In fact, I may have just solved your problem. Try reinstalling now.
Track & Field.
Me: "Alright, by Visa, Mastercard or American Express?"
SC: "Yep."
Me: "…."
Invalid response. Please pick yourself up off the track, limp back past the hurdle and take another run at it. You're suppose to *jump* when you get to it. Not attempt to defeat it with your crotch. I know its the primary way you confront problems in your daily life but sadly your chance of success with it here is rather slim.
Mr Death to America is going to kill me with his bare hands after this morning....I'll try and pull that out this weekend. -.-
Stuff Not To Do
1) If you're painfully white and dressed like an extra from the Red Green show you probably shouldn't be out front of Granville Station flashing Wu-Tang gangsta signs/poses. While your friends take pictures on their cell phone cameras.

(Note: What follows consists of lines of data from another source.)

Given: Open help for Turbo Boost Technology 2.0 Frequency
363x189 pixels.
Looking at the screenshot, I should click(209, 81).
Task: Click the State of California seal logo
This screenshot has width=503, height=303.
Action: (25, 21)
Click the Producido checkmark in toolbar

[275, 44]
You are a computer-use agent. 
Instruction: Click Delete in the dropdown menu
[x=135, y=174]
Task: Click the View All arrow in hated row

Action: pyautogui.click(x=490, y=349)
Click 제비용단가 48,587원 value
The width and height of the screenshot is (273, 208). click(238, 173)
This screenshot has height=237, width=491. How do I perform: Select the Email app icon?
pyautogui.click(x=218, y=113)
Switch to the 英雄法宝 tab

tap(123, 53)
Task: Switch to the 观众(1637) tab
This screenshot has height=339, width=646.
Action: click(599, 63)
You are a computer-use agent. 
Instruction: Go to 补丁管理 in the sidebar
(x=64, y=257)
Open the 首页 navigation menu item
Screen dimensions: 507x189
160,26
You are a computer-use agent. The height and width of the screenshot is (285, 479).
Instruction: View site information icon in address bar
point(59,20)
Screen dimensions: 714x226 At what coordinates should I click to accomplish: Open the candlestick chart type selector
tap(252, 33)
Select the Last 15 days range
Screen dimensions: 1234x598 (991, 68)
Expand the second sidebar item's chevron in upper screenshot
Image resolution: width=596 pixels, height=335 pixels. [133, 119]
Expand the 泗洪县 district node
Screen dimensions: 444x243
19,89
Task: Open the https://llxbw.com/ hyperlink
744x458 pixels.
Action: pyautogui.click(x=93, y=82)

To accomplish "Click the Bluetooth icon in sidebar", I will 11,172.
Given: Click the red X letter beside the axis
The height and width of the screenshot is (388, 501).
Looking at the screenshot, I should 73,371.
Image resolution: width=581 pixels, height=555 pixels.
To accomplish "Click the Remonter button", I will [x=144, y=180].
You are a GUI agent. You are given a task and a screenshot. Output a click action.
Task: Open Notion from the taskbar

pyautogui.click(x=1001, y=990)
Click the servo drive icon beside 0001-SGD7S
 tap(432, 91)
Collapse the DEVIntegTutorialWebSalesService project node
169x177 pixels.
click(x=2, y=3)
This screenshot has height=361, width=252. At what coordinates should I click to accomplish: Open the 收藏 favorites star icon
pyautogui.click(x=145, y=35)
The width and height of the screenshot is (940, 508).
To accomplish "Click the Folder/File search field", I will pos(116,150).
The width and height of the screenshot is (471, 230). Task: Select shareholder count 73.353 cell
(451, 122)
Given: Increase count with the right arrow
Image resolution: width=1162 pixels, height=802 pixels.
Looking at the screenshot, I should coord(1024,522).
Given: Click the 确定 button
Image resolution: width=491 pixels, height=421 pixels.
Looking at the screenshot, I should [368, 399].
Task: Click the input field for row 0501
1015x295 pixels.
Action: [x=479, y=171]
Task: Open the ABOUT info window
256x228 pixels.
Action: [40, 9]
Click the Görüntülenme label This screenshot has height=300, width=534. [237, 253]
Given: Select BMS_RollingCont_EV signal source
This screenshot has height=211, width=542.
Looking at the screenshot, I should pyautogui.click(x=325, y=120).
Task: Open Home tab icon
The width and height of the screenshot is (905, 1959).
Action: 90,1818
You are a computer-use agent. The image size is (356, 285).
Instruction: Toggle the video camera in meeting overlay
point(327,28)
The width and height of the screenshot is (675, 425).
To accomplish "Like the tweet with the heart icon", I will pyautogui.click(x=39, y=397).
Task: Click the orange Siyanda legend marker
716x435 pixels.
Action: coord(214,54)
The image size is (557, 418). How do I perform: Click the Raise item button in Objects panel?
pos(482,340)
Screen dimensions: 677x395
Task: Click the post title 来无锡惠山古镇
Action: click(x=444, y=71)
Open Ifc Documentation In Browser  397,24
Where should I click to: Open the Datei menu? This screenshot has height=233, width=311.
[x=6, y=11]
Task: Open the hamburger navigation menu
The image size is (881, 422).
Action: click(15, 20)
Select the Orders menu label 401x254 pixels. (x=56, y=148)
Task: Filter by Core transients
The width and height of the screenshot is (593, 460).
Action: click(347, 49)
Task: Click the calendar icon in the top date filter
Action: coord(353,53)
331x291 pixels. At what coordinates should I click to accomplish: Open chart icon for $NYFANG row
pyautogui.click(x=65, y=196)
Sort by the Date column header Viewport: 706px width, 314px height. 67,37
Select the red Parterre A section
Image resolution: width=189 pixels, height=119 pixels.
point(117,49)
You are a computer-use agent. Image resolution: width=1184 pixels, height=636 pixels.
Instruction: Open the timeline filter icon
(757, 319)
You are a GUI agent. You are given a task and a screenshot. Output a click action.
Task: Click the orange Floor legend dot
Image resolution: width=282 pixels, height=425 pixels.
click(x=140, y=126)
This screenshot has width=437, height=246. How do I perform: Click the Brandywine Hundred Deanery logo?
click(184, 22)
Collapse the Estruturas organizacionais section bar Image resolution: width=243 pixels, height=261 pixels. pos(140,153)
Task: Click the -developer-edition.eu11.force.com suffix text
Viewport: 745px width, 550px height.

"This is like the best picture EVER."
Indeed.
2) Also, you probably shouldn't be asking people for change if you're smoking and have a beer in the other hand hand. I realize to you this may simply be your order of priorities ( Food being #3 or #4 or #5. I'm not sure where "Hookers" and "Meth" are on your list. ). But I can assure most people aren't going to muster much sympathy for you when you ask them for change over the rim of a can of Budweiser.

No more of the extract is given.